§ **CONSEGNA 1**
Rispondi a queste domande sul testo che parla della fabbrica di nastro adesivo:
(a) Come si chiamava l'azienda originaria?
(b) Dove ha la sede principale la Vibac?
(c) In quali paesi esteri la Vibac ha stabilimenti?
§ **CONSEGNA 2**
Prosegui il testo sulla fabbrica di nastro adesivo da dove si interrompe.

§ **TESTO FORNITO**
Si faceva nastro adesivo nella fabbrica, fin dal secolo scorso. E quando una decina di anni fa l’azienda originaria, la Syrom, era entrata in crisi, era arrivata la Vibac, gruppo leader nel settore del packaging adesivo, con la testa a Ticineto nell’alessandrino, altri tre stabilimenti in Italia (Termoli, L’Aquila e Potenza), e ancora uno aperto negli ultimi anni in Serbia, due in Canada e uno in Sudafrica. Insomma, una mini-multinazionale, a conduzione semifamiliare.

§ **INFORMAZIONI**
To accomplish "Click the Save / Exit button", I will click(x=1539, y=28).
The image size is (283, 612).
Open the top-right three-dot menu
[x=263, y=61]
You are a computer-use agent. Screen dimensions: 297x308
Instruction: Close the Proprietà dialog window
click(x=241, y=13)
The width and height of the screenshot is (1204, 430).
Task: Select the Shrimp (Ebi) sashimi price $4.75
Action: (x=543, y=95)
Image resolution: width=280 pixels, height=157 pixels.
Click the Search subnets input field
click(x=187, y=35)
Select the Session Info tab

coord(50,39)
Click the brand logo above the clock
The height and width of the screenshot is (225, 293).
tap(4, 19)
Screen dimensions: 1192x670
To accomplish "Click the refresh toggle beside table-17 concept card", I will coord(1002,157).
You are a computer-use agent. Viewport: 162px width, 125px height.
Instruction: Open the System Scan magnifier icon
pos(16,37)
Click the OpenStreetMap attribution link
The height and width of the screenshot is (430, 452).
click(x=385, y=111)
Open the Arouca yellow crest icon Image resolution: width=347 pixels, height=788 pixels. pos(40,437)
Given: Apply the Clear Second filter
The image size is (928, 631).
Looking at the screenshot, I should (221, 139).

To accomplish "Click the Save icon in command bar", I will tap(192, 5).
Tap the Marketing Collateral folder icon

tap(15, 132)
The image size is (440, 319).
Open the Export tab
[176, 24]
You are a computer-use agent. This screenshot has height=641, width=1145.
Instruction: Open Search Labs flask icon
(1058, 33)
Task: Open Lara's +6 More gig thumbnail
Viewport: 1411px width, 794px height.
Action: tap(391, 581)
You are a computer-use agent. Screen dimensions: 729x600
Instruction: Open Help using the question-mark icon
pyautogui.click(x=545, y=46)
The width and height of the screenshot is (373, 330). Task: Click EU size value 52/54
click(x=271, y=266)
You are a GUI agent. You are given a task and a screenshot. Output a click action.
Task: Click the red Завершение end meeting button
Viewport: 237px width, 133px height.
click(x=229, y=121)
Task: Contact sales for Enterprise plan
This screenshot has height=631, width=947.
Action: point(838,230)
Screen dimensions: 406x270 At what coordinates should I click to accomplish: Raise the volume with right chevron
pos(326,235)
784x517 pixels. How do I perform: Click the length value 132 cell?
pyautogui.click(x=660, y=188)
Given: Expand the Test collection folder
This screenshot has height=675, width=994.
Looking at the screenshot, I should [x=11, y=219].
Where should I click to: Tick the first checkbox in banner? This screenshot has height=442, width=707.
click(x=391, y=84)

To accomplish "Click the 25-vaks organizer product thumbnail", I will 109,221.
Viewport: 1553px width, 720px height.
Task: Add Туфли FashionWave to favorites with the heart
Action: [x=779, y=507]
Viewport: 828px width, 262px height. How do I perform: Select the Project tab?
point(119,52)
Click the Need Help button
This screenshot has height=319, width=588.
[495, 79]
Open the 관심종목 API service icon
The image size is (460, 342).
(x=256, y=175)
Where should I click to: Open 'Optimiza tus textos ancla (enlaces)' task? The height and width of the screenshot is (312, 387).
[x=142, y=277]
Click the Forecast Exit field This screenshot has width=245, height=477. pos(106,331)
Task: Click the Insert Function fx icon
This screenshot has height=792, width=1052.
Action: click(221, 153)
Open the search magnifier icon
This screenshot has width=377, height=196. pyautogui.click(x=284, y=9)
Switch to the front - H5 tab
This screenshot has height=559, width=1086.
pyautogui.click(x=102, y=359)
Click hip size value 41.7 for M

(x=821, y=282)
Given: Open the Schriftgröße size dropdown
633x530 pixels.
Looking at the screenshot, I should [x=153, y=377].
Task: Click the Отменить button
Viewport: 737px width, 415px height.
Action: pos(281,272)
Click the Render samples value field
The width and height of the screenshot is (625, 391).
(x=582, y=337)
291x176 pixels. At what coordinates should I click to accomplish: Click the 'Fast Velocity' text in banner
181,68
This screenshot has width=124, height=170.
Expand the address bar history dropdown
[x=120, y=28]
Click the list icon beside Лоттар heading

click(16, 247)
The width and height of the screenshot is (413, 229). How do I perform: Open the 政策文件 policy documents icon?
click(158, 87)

§ **RISPOSTA 1**
(a) Syrom.
(b) A Ticineto, nell'alessandrino.
(c) In Serbia, in Canada e in Sudafrica.

§ **RISPOSTA 2**
Negli ultimi due mesi le operaie e gli operai hanno dovuto subire una vera e propria doccia scozzese: prima lo stop al lavoro e lo spettro dei licenziamenti, poi il ripensamento della proprietà e l’inizio di una trattativa, dopo ancora di nuovo l’incubo di una chiusura definitiva. Alla Vibac si vive a nervi scoperti. “Uno dei problemi - racconta Vladimiro Spinelli, delegato sindacale, eletto nella Rsu sotto le bandiere della Filctem Cgil - è che il proprietario, Pietro Battista, è una sorta di uomo solo al comando. Hanno fatto girare la voce che la fabbrica non funziona, lavora in perdita, ma in realtà dei quattro stabilimenti italiani è il più competitivo. Non parliamo poi dei siti produttivi all’estero, quello in Serbia si è rivelato un flop”.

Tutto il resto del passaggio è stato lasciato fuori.